Some of the bonds in the portein strand are polar, slightly charged at one end.
H groups are slightly positive, and become attracted to the slightly negative O end of OH groups. As the protein has uncoiled the H and OH groups are free to line up. The resulting hydrogen bonds cause the molecules to stick together. It is this more compact regular arrangement of molecules that blocks the light and turns the albumen white.
Hope that's of some help. Mine has to be in tommorrow.
I was wondering for my introduction do i have to talk about the stuff above. Like what it is and how?
- 11-05-2003 16:30
this is wrong. the copper ions bind to the carboxylate ions which can br present in both R groups and the c-terminus of the poly peptide. the recoiling may present a situation where certain hydrophobic groups are exposed to water. in abid to keep these groups away from water a number of proteins, maybe even thousands, may organise themselves as to put their hydrophobic groups together. this clumping of proteins is what the opaquness IS!
Originally posted by aysha
- 11-05-2003 21:24
any enzymes involved?
does it need to be timed for fair test?
how ph change scintif kwnol?
and stop cheating by commin on here
- 11-05-2003 21:33
i KNOW it **** all 2 do wi enzymes. recoiling occurs in all globular proteins (not just enzymes). and exchanging links isnt cheating!
- 11-05-2003 22:24
What sort of things are you guys revising or expecting for the exam itself??
Because that is worth a whole lot more marks than this little piece.

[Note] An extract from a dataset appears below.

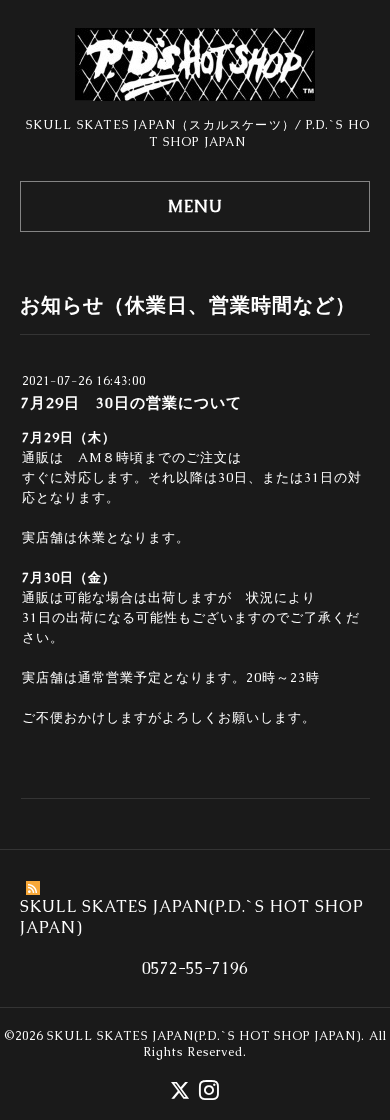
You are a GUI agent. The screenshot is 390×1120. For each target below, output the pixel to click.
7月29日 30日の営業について (131, 402)
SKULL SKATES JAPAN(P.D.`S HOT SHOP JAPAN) (204, 1036)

i know there is a part on microscope work but do we have to write up lots of essays in the exam???
- 11-05-2003 22:35
The work in the practical exam will broadly fit into three categories. Enzymes, microscope and food tests. It will be in two of the three. So revise on microscope (especially how to calculate magnification, actual size, appeaent size- they love asking you this one) , food tests and enzymes which includes work on proteins. As for the proper exam im revisin everything!!!
- 12-05-2003 11:57
has anyone actually done the practical exam?
I'm doing it tommorrow and my teachers aren't helping.
What should i revise and is it hard.
ps please dont post the actual questions- thats cheating.
- 12-05-2003 13:06
The bacto 7 in the copper sulphate actives the polymorphide bonds in the egg albumen. Dont worry polymorphide is just a more inteligent way to say ionic bonds. The denaturation of the egg albumen causes an increase in heat and a slight increase in pressure. This means the polymorphide bonds to bond with the peptide bonds and the bacto 7 bonds to the remaining free R-group. The 3D structure mutates and this causes denaturation.
I asked my teacher and he said this answer would get you full marks for the scientific knowledge section.
Hopes this helps!
- 12-05-2003 17:39
is every one on OCR doing their practical exam 2moro (13 may) for AS?